期刊名称:Proceedings of the National Academy of Sciences
印刷版ISSN:0027-8424
电子版ISSN:1091-6490
出版年度:2017
卷号:114
期号:23
页码:5870-5877
DOI:10.1073/pnas.1610603114
语种:English
出版社:The National Academy of Sciences of the United States of America
摘要:Establishing a timeline for the evolution of novelties is a common, unifying goal at the intersection of evolutionary and developmental biology. Analyses of gene regulatory networks (GRNs) provide the ability to understand the underlying genetic and developmental mechanisms responsible for the origin of morphological structures both in the development of an individual and across entire evolutionary lineages.
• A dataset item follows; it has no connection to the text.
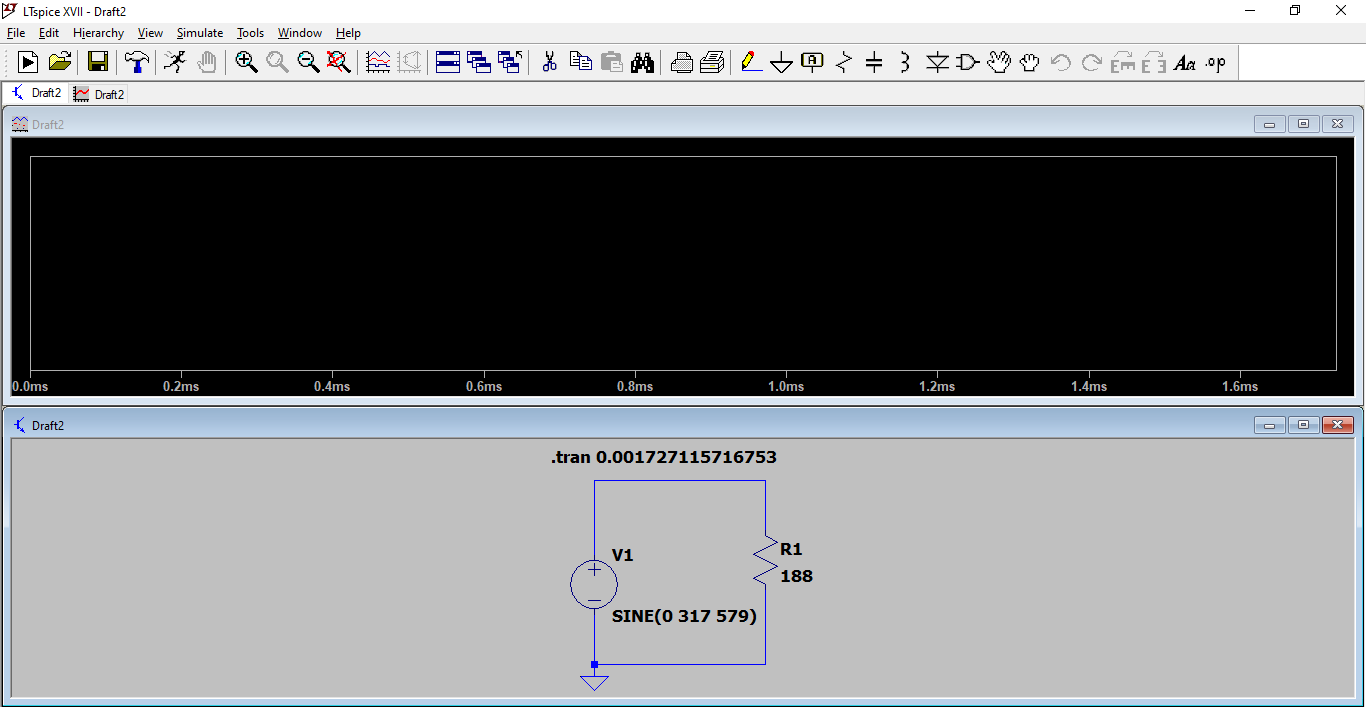Add a SPICE directive with the .op icon
The height and width of the screenshot is (707, 1366).
click(1215, 62)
Accurately dating GRN novelties, thereby establishing a timeline for GRN evolution, is necessary to answer questions about the rate at which GRNs and their subcircuits evolve, and to tie their evolution to paleoenvironmental and paleoecological changes. Paleogenomics unites the fossil record and all aspects of deep time, with modern genomics and developmental biology to understand the evolution of genomes in evolutionary time. Recent work on the regulatory genomic basis of development in cidaroid echinoids, sand dollars, heart urchins, and other nonmodel echinoderms provides an ideal dataset with which to explore GRN evolution in a comparative framework. Using divergence time estimation and ancestral state reconstructions, we have determined the age of the double-negative gate (DNG), the subcircuit which specifies micromeres and skeletogenic cells in Strongylocentrotus purpuratus . We have determined that the DNG has likely been used for euechinoid echinoid micromere specification since at least the Late Triassic. The innovation of the DNG thus predates the burst of post-Paleozoic echinoid morphological diversification that began in the Early Jurassic. Paleogenomics has wide applicability for the integration of deep time and molecular developmental data, and has wide utility in rigorously establishing timelines for GRN evolution.